Esperaba regresar a casa con mi pequeño esposo, quizás dejar que me preparara uno de esos postres tan exquisitos de los cuales su padre me habló un día. Tal vez incluso mimarlo antes de dormir, un hábito traído de la costa.

Inesperadamente, uno de los sirvientes de mi castillo llegó a mi despacho en el centro.

—Su alteza —saludó, agitado, tomando grandes bocanadas de aire—. He venido con noticias.

—Te escucho.

—Su esposo, el rey, ha recibido nuevamente la visita de Jen Lehmann.

Torcí el gesto.

—¿En dónde lo recibió?

—En el jardín lateral, alteza.
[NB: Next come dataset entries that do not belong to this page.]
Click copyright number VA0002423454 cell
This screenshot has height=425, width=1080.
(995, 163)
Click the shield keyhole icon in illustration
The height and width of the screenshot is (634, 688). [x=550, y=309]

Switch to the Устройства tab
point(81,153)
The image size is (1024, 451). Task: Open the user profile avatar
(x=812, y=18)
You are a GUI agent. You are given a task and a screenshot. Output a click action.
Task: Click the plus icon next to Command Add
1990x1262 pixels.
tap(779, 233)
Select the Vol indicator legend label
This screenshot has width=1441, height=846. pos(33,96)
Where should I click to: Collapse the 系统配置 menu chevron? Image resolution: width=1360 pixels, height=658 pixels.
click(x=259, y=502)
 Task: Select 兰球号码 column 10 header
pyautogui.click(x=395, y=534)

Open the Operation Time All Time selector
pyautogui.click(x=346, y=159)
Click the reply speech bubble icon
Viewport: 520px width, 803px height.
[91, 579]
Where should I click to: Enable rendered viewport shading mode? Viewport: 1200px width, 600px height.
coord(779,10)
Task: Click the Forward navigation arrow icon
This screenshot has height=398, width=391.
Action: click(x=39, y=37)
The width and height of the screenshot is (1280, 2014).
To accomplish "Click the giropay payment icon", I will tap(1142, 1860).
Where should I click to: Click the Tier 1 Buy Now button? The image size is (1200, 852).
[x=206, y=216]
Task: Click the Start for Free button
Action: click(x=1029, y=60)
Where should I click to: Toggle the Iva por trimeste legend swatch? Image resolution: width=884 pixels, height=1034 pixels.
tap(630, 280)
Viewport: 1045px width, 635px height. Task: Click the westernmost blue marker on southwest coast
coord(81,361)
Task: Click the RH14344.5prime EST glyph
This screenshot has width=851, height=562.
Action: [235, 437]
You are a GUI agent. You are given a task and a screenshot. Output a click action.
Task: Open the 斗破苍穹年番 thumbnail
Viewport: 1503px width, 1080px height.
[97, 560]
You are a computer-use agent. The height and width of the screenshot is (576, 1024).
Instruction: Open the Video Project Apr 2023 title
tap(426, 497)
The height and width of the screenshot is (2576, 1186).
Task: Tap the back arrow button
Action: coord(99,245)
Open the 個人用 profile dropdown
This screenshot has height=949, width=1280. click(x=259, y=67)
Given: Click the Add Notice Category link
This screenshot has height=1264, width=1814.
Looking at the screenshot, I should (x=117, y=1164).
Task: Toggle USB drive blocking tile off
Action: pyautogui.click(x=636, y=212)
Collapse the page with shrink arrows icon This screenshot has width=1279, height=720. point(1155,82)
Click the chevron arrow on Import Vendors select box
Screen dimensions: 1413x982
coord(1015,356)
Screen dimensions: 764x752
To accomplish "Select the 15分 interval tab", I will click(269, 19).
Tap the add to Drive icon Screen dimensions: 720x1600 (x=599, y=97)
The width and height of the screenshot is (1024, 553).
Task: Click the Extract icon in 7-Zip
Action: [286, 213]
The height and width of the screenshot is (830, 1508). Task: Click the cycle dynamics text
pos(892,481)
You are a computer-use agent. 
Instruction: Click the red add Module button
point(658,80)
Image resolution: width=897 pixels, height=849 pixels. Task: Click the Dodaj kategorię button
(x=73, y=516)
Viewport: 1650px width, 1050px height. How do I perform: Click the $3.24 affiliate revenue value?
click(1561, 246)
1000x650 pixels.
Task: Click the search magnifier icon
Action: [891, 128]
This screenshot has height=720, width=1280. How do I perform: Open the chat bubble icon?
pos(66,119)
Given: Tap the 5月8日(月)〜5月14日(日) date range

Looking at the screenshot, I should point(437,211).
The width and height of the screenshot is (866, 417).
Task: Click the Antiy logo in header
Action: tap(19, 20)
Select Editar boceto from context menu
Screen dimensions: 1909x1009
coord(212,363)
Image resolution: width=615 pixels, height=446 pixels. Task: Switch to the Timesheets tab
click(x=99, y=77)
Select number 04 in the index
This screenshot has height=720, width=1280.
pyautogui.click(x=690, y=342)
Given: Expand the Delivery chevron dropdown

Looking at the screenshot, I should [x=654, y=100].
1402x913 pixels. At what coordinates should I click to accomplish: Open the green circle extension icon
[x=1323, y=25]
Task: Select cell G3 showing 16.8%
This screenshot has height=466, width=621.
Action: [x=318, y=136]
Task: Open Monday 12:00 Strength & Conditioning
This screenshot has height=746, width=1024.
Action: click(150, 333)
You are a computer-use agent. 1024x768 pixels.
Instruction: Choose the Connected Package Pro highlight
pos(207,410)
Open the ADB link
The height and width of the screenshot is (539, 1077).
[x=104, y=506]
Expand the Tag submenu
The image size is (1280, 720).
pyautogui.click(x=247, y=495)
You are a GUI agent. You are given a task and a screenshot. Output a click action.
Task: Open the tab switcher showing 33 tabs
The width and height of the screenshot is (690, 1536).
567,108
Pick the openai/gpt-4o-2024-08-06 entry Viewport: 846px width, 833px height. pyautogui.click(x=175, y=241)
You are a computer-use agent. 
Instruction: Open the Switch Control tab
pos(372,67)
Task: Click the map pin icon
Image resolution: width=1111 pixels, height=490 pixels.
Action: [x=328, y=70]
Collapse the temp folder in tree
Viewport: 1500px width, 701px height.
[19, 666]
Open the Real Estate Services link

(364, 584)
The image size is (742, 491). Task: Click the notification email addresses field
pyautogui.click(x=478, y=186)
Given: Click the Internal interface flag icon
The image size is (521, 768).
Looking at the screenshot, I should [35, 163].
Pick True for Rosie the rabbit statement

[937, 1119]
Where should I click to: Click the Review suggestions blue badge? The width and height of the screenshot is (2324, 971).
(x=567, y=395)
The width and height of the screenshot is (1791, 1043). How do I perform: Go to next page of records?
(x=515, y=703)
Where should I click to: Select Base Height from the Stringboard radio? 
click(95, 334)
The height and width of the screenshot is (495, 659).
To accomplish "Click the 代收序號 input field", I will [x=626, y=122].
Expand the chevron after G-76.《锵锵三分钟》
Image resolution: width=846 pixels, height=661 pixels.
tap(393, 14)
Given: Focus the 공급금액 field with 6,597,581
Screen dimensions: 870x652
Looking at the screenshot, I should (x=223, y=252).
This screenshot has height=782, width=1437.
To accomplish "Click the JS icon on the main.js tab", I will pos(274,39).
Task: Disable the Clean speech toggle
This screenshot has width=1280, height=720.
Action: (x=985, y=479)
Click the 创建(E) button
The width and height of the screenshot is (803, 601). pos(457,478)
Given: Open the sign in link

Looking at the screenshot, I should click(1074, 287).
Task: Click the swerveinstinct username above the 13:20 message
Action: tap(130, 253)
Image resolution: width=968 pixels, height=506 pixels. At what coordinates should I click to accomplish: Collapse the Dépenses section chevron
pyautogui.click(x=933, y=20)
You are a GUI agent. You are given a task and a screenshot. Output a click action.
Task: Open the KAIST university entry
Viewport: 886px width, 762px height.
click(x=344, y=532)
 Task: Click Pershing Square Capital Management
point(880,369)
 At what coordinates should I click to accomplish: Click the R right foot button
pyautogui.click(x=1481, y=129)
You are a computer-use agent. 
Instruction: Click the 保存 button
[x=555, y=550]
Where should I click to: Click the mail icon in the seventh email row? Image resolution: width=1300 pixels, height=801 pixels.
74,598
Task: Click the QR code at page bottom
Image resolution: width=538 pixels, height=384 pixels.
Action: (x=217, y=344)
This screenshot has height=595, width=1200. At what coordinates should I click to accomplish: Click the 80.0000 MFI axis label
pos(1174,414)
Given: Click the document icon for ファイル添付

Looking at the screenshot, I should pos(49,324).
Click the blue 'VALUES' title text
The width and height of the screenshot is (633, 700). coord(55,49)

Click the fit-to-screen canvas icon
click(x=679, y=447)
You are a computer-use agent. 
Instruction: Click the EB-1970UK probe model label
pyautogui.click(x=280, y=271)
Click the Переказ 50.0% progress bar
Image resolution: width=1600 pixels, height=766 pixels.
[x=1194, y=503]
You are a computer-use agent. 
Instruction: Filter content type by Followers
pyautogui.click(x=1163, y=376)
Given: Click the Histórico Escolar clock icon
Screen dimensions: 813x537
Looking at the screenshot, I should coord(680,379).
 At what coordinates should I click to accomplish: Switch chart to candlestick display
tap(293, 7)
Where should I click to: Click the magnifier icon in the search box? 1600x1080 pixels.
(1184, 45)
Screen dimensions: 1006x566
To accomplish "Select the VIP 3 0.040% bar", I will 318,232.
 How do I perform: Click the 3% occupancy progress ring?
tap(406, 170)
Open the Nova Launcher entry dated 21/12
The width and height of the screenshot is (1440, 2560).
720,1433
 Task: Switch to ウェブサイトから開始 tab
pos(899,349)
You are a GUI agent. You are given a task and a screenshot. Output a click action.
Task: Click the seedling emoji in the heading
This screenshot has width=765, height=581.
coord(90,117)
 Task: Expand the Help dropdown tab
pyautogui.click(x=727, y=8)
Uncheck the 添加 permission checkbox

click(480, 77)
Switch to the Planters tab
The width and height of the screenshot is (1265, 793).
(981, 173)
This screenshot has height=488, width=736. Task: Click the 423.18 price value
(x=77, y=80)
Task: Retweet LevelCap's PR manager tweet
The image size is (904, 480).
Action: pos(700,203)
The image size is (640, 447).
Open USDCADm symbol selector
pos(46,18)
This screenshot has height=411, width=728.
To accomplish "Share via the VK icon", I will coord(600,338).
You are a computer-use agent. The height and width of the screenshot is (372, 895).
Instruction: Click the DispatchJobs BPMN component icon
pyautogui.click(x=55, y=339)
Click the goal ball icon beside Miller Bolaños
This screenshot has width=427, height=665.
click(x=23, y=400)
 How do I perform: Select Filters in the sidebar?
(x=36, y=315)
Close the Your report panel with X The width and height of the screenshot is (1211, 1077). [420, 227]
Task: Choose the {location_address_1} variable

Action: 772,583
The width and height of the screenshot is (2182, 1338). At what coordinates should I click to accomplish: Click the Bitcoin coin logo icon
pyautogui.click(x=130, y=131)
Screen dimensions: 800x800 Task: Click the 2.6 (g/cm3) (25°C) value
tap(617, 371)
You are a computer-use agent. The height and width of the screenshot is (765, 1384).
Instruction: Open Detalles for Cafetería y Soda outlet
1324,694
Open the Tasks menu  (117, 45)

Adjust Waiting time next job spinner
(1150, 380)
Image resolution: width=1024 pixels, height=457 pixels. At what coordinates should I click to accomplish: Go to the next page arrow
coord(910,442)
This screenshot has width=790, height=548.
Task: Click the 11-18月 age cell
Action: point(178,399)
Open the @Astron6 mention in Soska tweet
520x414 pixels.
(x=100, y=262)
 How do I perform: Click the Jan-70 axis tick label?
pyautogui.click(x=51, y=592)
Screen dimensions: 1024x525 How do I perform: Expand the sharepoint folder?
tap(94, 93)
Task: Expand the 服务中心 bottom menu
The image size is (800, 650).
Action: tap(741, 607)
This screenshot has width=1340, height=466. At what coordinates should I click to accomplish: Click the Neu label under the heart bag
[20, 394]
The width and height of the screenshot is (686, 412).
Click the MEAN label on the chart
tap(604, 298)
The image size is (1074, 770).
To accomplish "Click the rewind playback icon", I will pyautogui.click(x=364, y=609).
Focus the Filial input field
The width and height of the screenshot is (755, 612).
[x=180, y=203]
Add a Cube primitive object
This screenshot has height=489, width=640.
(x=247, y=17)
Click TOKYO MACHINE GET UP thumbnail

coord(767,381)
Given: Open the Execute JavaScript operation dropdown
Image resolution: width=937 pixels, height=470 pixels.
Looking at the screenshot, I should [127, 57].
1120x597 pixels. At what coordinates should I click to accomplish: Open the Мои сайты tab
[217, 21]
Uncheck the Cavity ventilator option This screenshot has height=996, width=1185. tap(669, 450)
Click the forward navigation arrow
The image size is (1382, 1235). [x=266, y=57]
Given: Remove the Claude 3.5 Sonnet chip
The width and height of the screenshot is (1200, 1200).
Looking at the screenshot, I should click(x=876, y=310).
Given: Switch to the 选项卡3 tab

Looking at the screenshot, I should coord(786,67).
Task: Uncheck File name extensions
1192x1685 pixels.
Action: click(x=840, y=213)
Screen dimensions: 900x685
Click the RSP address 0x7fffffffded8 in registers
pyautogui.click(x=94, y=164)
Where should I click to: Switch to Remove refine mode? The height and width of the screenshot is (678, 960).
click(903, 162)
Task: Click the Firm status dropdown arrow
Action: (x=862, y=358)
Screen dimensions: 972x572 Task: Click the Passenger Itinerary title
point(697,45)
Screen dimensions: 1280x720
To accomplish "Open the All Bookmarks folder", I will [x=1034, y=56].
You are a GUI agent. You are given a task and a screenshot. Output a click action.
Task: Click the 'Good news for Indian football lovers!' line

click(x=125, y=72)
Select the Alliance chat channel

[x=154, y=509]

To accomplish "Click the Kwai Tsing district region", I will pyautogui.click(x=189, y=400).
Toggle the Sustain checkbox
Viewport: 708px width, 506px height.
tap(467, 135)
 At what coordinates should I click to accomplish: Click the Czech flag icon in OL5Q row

Los sirvientes abandonaron la zona por petición del su esposo.

Claro, era lógico que no quisiera a nadie cerca por si era demasiado escandaloso.

Aquel buen humor que adquirí pensando lo que haría al llegar a Westville se esfumó con solo chasquear los dedos.

—Alguien..., ¿alguien escuchó algo?

—Yo me mantuve en la puerta, alteza, pero solo los escuché hablar.

Aunque la palabra del hombre no era una garantía para mí de una nueva infidelidad de Julian. No me sorprendería, de hecho, por mucho que yo haya confiado en su palabra cuando me dijo que no volvería a ver a ese bastardo.

—Entonces, si crees que no ha ocurrido nada grave, ¿por qué has venido corriendo?

—... Cuando el señor Lehmann se marchó, poco después, su esposo lo siguió a caballo. Fueron por el bosque.

Golpe con fuerza la mesa y el ruido causó espanto en mi sirviente, pero no estaba mínimamente dispuesto a ocultar mi enojo. Había esperado demasiado de Julian, me decía; y me había dejado engatusar por un rostro inocente que de ello no tenía ya nada.

Dos podíamos jugar así, pero yo nunca pierdo, incluso si debo pasar sobre cada uno de mis oponentes.

Me negaba a ser visto como un tonto por mi pueblo solo porque mi esposo era incapaz de mantener sus piernas cerradas. Ya corrían rumores por las calles de que Julian tuvo un amorío anterior a nuestro matrimonio, y poco faltaba para que averiguaran la razón de nuestras nupcias.

—Así que eso es... —suspiré—. Retírate.

Y yo me debatí seriamente en si debía o no ir a comprobar el adulterio por mis propios ojos, pero no conseguiría nada de ello, sino que me hirviera la sangre. Ya sabía que Julian estaba estúpidamente enamorado de Jen, y ya lo había visto traicionarme el día preciso de nuestra boda. No pudo mantener sus votos ni siquiera una noche, y no lo haría el resto de nuestro matrimonio.